Classical information theory characterizes rate-fidelity tradeoffs achievable in the limit of infinite length of the source block to be compressed. A perennial question in information theory is how relevant the asymptotic fundamental limits are when the communication system is forced to operate at a given fixed blocklength. The finite blocklength (delay) constraint is inherent to all communication scenarios. In fact, in many systems of current interest, such as real-time multimedia communication, delays are strictly constrained, while in packetized data communication, packets are frequently on the order of 1000 bits. Despite an obvious practical interest in the nonasymptotic fundamental limits, up until the 2010 award-winning work of Polyanskiy et al., such limits were widely believed to defy analysis.
We show that both in fixed- and variable-length data compression, the nonasymptotic fundamental limit can be closely approximated by a function of just two parameters of the source, namely, the rate-distortion function (Shannon’s asymptotic limit), and the rate-dispersion function, a new parameter of the source that characterizes the nonasymptotic behavior of the minimal achievable rate.
In block-to-block data compression, a source block of k symbols is to be compressed down to n symbols. We study the tradeoff between k, n and the achievable fidelity of reproduction. For memoryless sources, we show that there is a penalty over the rate-distortion function induced by the finite blocklength requirement, and the size of that penalty is closely governed by the rate-dispersion function. Consequently, in block data compression, the rate-dispersion function measures the speed of approach to the rate-distortion function for a given source.

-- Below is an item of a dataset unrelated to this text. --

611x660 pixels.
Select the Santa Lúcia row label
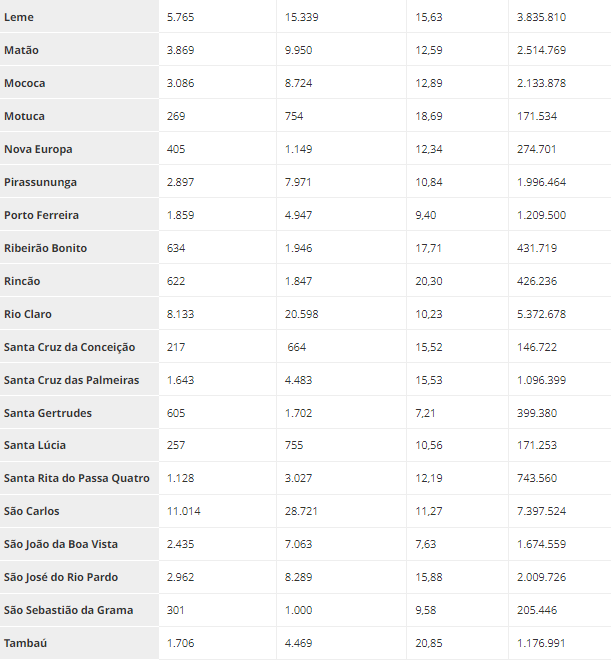coord(35,445)
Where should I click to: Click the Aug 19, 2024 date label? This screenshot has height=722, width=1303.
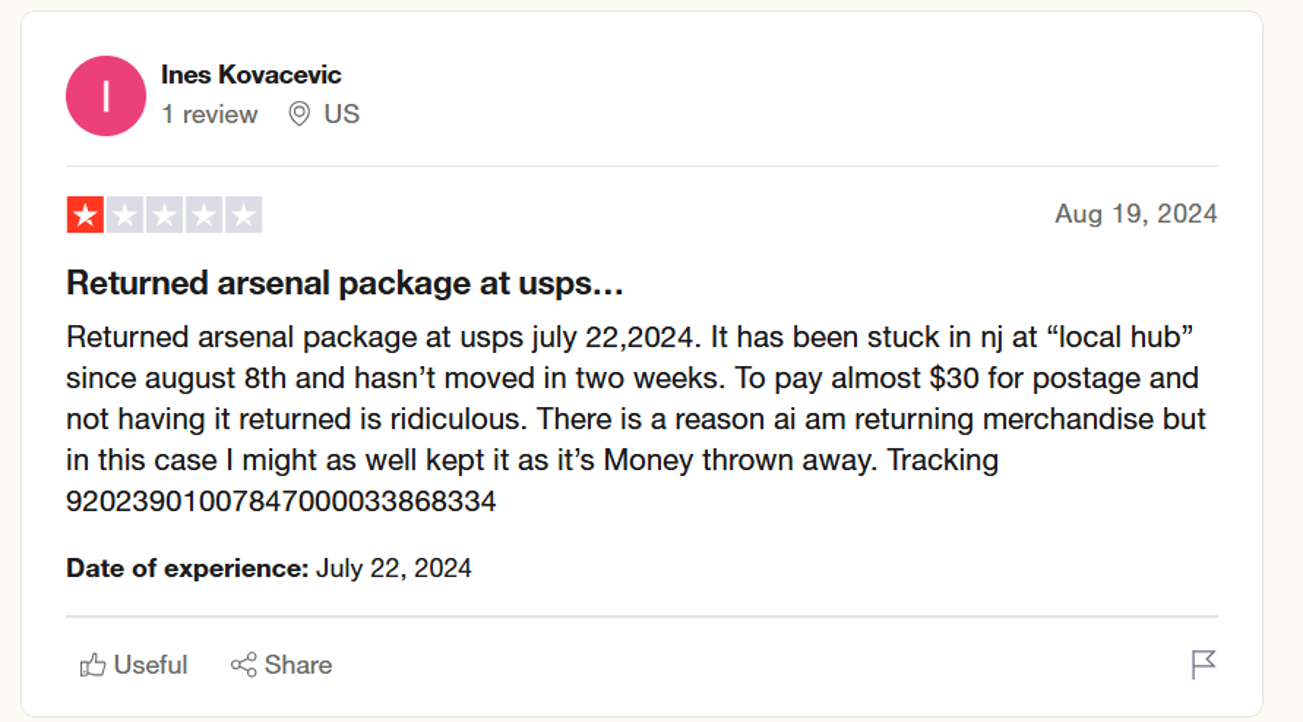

In fixed-to-variable-length data compression, a block of k source outcomes is represented by a variable-length binary string. The nonasymptotic fundamental limit of interest is the minimum average length of the encoded string compatible with a given fidelity. Perhaps surprisingly, the behaviors of fundamental limits in fixed- and variable-length settings are starkly different. First of all, in the variable-length setting, the strong converse does not hold, and allowing a nonvanishing, however small, excess distortion probability, one can asymptotically beat the rate-distortion function. Moreover, this asymptotic limit is approached from below , i.e. the shorter the blocklength the lower the achievable average rate! Still, like in fixed-length data compression, the rate-dispersion function is the only characteristic of the source, which, together with the rate-distortion function, gives an accurate description of that counter-intuitive behavior.